- THE TASK: Filter the listing for lines containing "screenshot".
***
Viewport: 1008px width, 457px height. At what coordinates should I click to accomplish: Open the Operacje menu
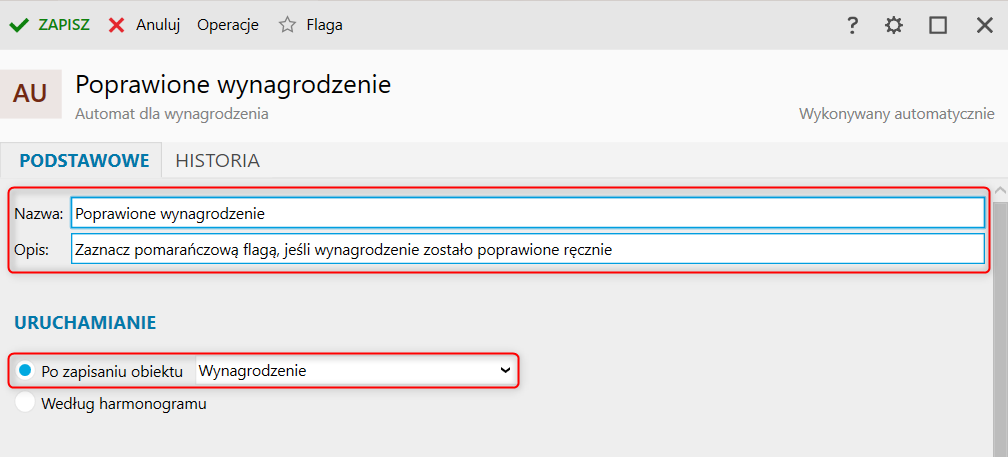click(228, 25)
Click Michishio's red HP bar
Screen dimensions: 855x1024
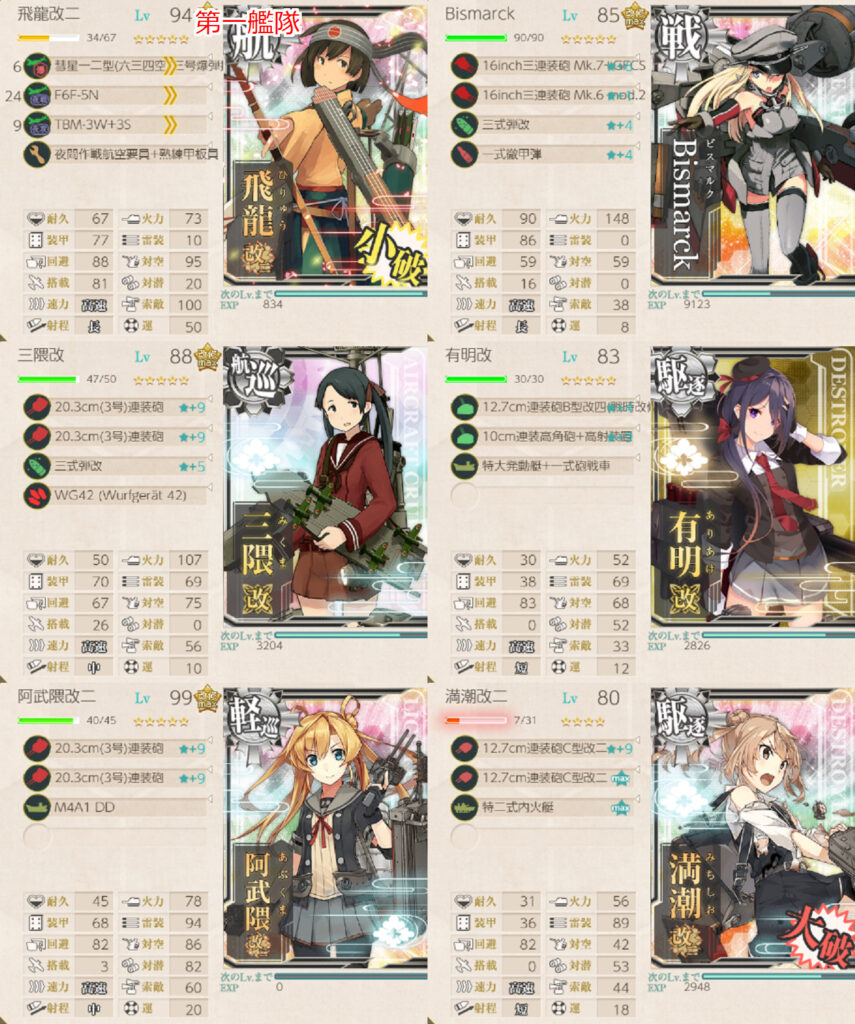pyautogui.click(x=476, y=720)
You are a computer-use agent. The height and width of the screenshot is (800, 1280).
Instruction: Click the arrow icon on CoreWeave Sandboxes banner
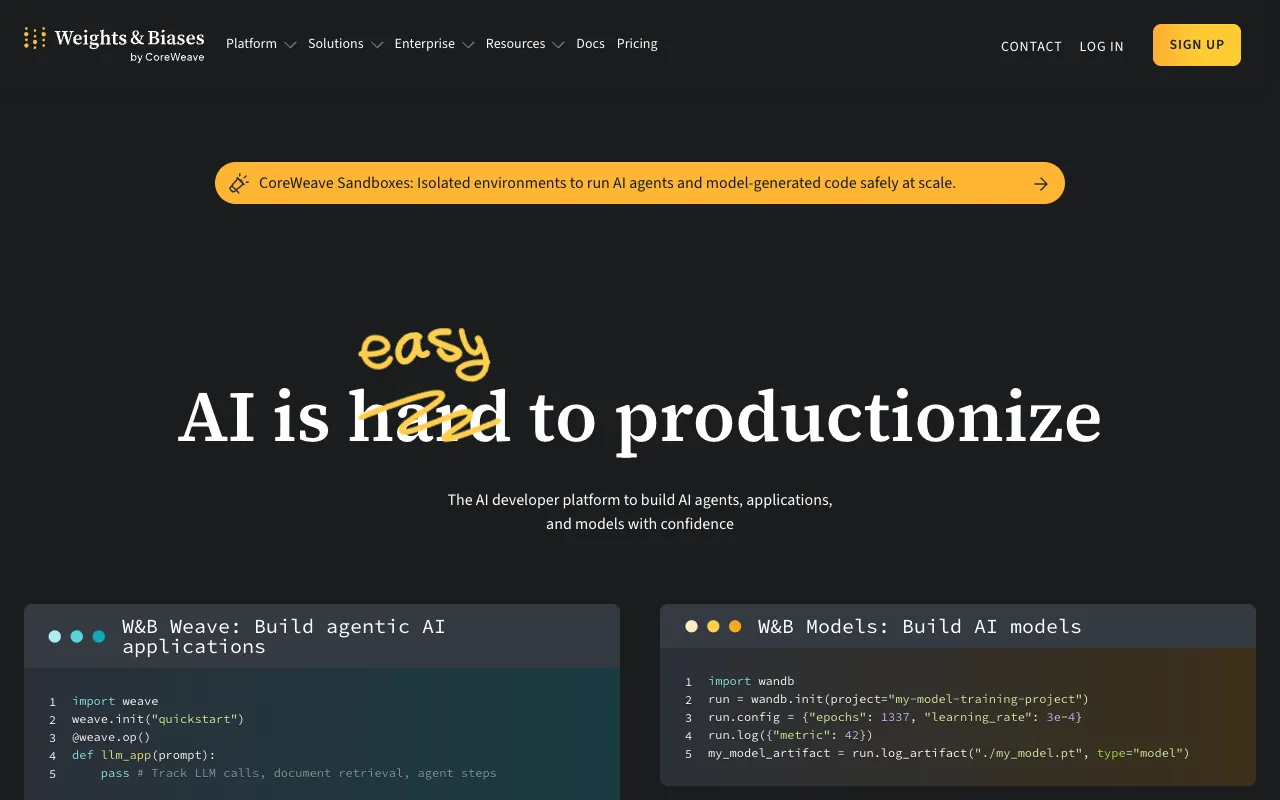point(1041,184)
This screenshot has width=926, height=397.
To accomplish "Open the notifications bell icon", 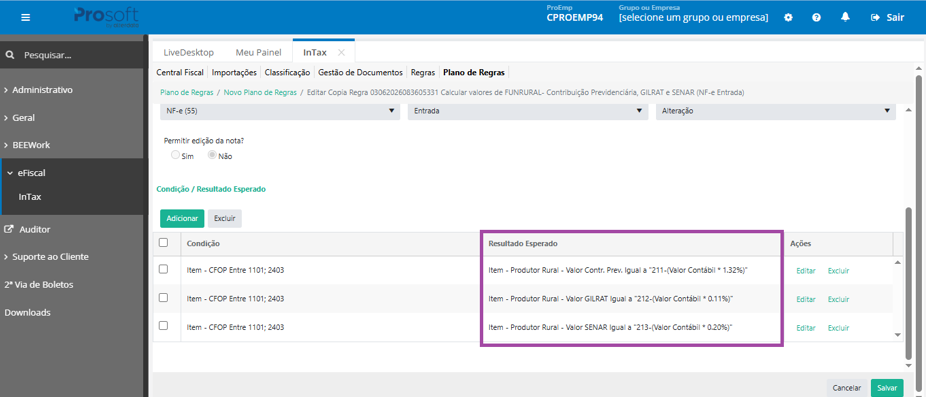I will pyautogui.click(x=845, y=17).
***
- ANSWER SECTION:
You are a computer-use agent. The height and width of the screenshot is (800, 1280).
This screenshot has width=926, height=397.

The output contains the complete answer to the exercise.